Task brief> How many of the lines below have the word "montuurtjevoorjou" in them? The answer is that number and nothing more.

Information shown>
**********
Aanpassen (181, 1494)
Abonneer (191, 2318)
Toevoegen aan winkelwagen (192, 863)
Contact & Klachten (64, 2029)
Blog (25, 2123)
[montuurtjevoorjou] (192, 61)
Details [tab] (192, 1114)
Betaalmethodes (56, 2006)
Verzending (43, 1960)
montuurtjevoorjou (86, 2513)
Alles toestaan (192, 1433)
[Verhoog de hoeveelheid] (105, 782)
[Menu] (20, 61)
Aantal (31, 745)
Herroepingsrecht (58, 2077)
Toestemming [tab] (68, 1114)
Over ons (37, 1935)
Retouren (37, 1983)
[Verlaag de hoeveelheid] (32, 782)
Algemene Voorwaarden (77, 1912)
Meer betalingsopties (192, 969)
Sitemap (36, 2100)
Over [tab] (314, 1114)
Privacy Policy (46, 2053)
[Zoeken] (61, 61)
**********
Solution to the exercise> 2